GULIR UNTUK LIHAT KONTEN
News Bola Daerah Sulawesi Sumatera Jabar Banten Jateng DI Yogya Jatim Bali

Ucapan Dedengkot PKI DN Aidit Sebelum Dihabisi, Berteriak di Hadapan Eksekutor: Daripada Saya Ditangkap, Lebih Baik Kalian Bunuh Saja!

Selain itu, DN Aidit tak juga kembali ke Jakarta dan berusaha meredam aksi kekerasan militer terhadap simpatisan PKI di Jawa Timur. Adapun DN Aditi saat itu...
Jumat, 29 Juli 2022 - 11:34 WIB
Presiden RI pertama SOekarno dan Dedengkot PKI DN Aidit
Sumber :
  • istimewa

Jakarta - Dipa Nusantara Aidit atau DN Aidit sangat kental dengan Partai Komunis Indonesia (PKI).

Selain karena DN Aidit adalah salah satu pentolan di PKI, ia pun identik dengan peristiwa Gerakan 30 September atau G30S PKI.

ADVERTISEMENT

GULIR UNTUK LANJUT BACA

Dalam beberapa keterangan, DN Aidit disebut-sebut dalang dari peristiwa berdarah G30S PKI itu.

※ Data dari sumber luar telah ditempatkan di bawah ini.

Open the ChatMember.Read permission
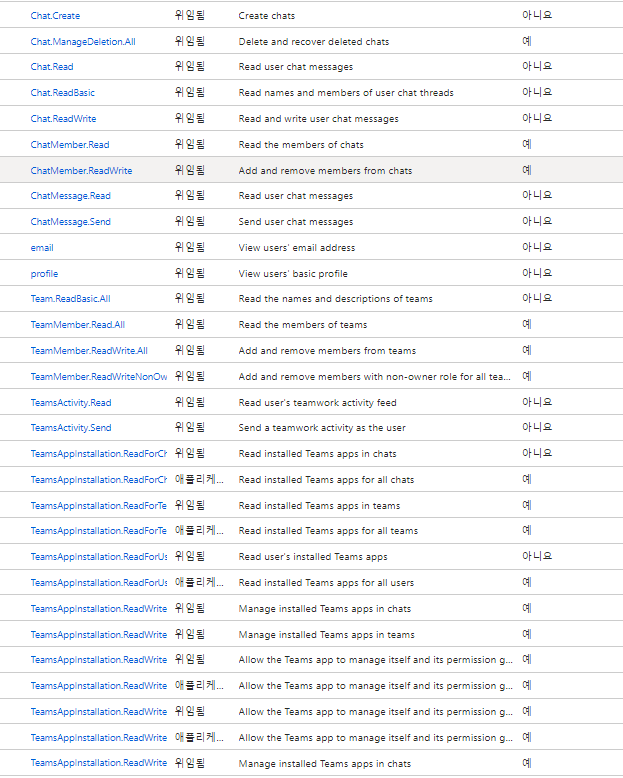This screenshot has height=778, width=623. tap(70, 145)
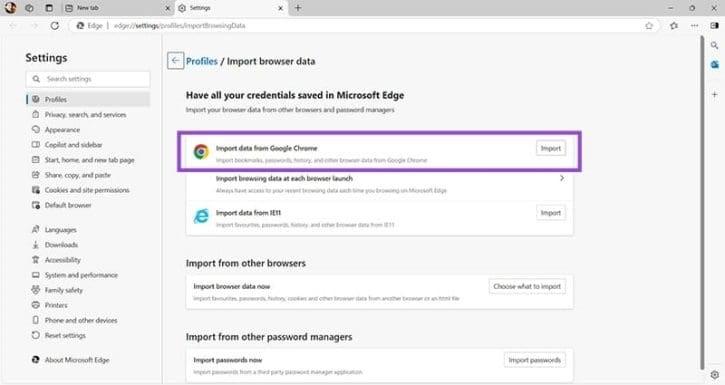Open Privacy, search, and services settings
This screenshot has height=385, width=725.
click(86, 115)
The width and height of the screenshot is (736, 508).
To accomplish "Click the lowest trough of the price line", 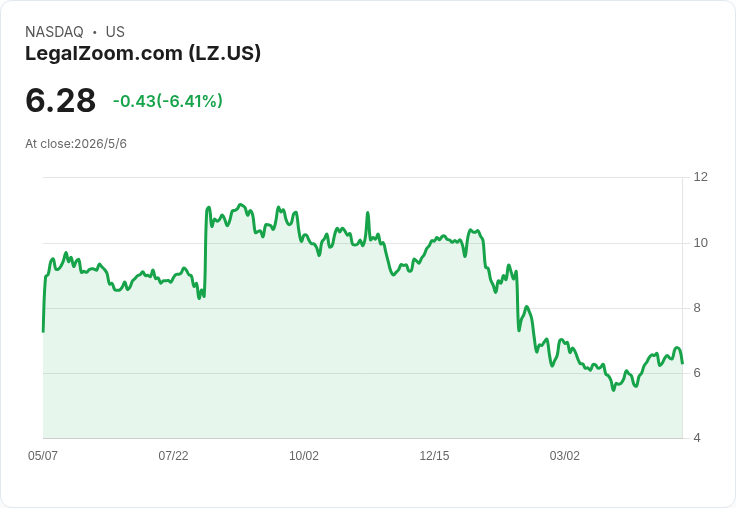I will click(x=613, y=390).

Dedengkot PKI DN Aidit saat berpidato. (ist)

Kisah hidup DN Aidit menyisakan sejumlah kisah yang kontroversial.

Sebagian menyebut bahwa DN Aidit bersama PKI lah biang kerok kerusuhan G30S.

Namun tak sedikit juga yang menyebut bahwa PKI hanyalah kambing hitam di peristiwa G30S PKI itu.

Sosok DN Aidit di PKI benar-benar besar pengaruhnya.

Selain mengomandoi PKI, DN Aidit juga merupakan orang yang sangat dekat dengan Presiden Soekarno.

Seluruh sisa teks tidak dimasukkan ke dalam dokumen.